I was thinking of the view up there. The hill upon which it sits is 100 feet above the rocks. The lighthouse is a further 80 feet up. You can see all the way to the horizon in every direction—three ways out across the ocean and the fourth to the road leading to downtown Montauk and the Hamptons. The sunrises must be incredible. And with the Historical Society owning the property, no real estate taxes.
“You’d be amazed how many of my friends have called me asking if I’d like some company since I agreed to take on this job.”
“I’d be another,” I said.
Joe Gaviola, the new lighthouse keeper, is not only a Wall Street investor and a lifelong fisherman, but is moving to the lighthouse as the culmination of a long life experience.
Born and raised in Dix Hills, he threw his first surfcasting line into the Atlantic Ocean off the boulders at Montauk in 1960, when he was six years old. His parents had been coming out to vacation at the Snug Harbor Motel in Montauk. Soon afterwards, they bought property and built a vacation home on the shore of Lake Montauk. Both his parents loved Montauk in the summertime.
But Joe found he loved coming out here all year round. And he loved fishing, both surfcasting and offshore. He came out every summer when he was in college in Rhode Island to work as a mate on the fishing boats.
There were tragedies in his life in the late 1980s. His eldest daughter became critically ill.

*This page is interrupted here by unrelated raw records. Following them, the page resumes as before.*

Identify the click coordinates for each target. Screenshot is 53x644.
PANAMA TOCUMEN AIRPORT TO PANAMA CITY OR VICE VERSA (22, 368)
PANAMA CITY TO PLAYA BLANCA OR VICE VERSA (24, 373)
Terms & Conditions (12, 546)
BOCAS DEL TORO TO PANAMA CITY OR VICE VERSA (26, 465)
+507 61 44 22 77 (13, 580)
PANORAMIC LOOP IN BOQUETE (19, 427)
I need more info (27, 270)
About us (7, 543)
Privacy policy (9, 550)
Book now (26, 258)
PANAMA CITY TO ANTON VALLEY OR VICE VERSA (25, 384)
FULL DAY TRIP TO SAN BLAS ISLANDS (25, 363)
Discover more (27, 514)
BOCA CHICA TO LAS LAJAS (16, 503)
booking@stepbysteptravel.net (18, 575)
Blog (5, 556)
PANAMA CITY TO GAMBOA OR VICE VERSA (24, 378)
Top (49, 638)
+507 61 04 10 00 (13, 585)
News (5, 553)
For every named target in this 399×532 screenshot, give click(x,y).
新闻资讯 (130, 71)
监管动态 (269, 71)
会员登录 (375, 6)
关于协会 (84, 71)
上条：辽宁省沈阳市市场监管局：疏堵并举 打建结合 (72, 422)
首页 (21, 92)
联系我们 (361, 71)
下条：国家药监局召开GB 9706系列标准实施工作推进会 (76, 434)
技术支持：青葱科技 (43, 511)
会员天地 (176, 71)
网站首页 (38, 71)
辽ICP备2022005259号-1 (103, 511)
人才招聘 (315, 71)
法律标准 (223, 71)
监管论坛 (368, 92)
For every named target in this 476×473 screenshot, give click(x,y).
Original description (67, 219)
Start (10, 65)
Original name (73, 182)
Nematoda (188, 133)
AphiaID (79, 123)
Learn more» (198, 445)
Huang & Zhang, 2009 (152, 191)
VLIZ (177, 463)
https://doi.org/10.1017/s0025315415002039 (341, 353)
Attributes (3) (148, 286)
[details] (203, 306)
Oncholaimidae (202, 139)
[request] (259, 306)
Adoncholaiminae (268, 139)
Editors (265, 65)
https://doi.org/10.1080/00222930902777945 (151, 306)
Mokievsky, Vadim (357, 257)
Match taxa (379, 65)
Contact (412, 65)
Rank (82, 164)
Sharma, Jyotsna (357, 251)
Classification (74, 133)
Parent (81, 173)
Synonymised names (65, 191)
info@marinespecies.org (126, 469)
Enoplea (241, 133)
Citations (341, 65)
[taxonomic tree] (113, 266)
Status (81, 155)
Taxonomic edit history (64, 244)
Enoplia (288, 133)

Although she completely recovered, he resigned from the corporate world when she became ill, and his wife, an attorney, also resigned, so the two could live with her in Montauk full time during her recovery.
As a result, the pair decided to make a life for themselves in Montauk. He joined the Board of Suffolk Bancorp in 1992, and became its chairman in 2012.
He also started numerous businesses in Montauk. He opened Gaviola’s Market at the fishing village. He opened Finest Kind Wine & Liquors. He started up a business called Chris-Nic, named for his daughters. And he opened Atlantic East Realty. He also became a leader out at the fishing village, and together with John Gosman spearheaded the formation of the Montauk Harbor Association, which cleaned up the jumble of the fishing village signs, installed rustic street lights, put in sidewalks and worked to remove trash and junked boats, making it attractive for visitors.
“Montauk now runs the biggest striped bass contest in the country,” he told me.
He also took positions in the East Hampton Town government, which is the township that Montauk is in.
Gaviola was chairman of the town finance board after the McGintee years, when the Town nearly went bankrupt. And he has served for six years on the Planning Board.
Knock, knock.
Who’s there?
It’s me, Joe. Dan. Wondered if I could come in and watch the Yankee game on TV with you tonight?